== WRITTEN PROBLEM ==
Write out the data word for word, starting with the line that contains "Given: Activate the pink wing skill icon" and going on through the line that contains "coord(1076,267)".
>> START
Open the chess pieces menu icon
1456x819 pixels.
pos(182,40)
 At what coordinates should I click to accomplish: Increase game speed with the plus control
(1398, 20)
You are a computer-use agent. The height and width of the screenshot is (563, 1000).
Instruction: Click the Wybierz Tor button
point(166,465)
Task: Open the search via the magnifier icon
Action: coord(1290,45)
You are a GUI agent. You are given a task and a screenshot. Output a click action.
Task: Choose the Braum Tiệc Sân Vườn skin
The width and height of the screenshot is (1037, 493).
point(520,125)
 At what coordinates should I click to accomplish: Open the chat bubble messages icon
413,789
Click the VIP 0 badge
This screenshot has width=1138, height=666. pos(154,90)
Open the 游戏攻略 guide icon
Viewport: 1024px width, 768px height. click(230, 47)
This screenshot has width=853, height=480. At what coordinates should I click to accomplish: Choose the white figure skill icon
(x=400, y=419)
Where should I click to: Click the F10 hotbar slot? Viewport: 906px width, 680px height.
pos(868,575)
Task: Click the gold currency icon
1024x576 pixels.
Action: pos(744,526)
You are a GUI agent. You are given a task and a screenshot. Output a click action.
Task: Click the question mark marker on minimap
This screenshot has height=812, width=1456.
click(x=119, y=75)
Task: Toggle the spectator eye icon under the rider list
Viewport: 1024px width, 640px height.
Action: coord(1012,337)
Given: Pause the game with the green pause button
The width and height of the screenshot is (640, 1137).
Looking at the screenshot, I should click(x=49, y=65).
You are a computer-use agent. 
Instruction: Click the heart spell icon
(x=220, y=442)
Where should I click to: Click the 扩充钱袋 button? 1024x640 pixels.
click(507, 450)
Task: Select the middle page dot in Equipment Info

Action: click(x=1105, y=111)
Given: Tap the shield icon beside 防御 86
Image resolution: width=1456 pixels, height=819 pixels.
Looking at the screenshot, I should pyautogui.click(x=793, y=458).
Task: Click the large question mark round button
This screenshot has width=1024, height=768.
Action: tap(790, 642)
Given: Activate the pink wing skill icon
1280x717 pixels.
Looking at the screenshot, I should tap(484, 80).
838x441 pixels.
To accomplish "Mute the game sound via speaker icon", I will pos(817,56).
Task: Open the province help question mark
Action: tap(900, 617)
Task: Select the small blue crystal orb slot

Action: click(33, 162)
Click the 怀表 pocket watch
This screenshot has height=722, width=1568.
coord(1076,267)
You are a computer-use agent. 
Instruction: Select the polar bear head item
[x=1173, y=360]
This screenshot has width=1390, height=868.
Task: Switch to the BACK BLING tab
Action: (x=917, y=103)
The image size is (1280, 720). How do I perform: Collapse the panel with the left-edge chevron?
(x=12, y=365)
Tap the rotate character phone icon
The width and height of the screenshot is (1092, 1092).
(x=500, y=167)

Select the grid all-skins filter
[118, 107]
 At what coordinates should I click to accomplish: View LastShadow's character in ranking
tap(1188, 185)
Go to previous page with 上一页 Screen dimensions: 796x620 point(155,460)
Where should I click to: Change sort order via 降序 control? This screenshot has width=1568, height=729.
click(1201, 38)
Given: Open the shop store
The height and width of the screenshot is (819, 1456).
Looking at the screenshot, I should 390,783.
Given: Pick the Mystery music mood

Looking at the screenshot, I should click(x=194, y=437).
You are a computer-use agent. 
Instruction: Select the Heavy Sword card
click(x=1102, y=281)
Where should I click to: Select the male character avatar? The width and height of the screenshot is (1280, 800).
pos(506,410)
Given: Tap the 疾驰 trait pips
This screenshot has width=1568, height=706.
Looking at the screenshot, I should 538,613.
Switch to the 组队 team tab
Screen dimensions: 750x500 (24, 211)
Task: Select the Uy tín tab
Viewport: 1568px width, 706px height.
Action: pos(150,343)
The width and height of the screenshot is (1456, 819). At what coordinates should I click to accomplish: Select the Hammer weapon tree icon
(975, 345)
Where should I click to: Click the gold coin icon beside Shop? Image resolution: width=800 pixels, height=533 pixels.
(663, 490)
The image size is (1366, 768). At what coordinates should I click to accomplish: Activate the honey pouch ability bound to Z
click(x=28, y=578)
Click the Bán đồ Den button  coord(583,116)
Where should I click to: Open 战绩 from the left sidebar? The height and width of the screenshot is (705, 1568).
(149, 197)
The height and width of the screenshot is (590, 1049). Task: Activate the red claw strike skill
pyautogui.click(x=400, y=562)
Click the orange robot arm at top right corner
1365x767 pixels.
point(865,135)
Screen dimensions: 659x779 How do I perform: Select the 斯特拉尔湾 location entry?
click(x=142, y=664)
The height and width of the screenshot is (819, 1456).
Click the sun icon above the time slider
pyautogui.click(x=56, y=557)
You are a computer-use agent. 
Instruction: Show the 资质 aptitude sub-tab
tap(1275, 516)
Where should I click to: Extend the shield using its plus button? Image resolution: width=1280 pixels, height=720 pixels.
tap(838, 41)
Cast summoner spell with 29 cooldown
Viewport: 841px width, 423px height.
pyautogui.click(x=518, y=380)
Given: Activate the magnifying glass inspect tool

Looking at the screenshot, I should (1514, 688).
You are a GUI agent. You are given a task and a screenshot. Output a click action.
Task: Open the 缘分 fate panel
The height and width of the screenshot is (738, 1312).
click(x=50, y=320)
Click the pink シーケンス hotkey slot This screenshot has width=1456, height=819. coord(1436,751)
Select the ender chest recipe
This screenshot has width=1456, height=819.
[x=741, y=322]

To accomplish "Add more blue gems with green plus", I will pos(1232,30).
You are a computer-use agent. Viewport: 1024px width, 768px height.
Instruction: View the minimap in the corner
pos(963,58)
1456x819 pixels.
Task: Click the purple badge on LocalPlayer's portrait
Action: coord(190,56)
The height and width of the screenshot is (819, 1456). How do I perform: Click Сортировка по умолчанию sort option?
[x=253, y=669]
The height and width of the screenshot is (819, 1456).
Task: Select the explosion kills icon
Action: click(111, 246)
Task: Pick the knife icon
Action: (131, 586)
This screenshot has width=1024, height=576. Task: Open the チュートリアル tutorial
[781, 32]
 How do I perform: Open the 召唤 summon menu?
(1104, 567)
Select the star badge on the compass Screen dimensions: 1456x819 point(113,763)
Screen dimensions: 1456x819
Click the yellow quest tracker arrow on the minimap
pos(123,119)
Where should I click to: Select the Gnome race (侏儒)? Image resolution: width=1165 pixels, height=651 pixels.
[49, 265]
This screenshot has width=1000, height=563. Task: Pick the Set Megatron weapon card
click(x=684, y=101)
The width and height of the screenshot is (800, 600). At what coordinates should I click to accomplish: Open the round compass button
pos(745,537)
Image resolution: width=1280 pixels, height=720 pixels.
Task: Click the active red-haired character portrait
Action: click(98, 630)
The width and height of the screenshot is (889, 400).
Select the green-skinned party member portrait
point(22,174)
>> END
== TASK ANSWER ==
Given: Activate the pink wing skill icon
1280x717 pixels.
Looking at the screenshot, I should tap(484, 80).
838x441 pixels.
To accomplish "Mute the game sound via speaker icon", I will pos(817,56).
Task: Open the province help question mark
Action: tap(900, 617)
Task: Select the small blue crystal orb slot

Action: click(33, 162)
Click the 怀表 pocket watch
This screenshot has height=722, width=1568.
coord(1076,267)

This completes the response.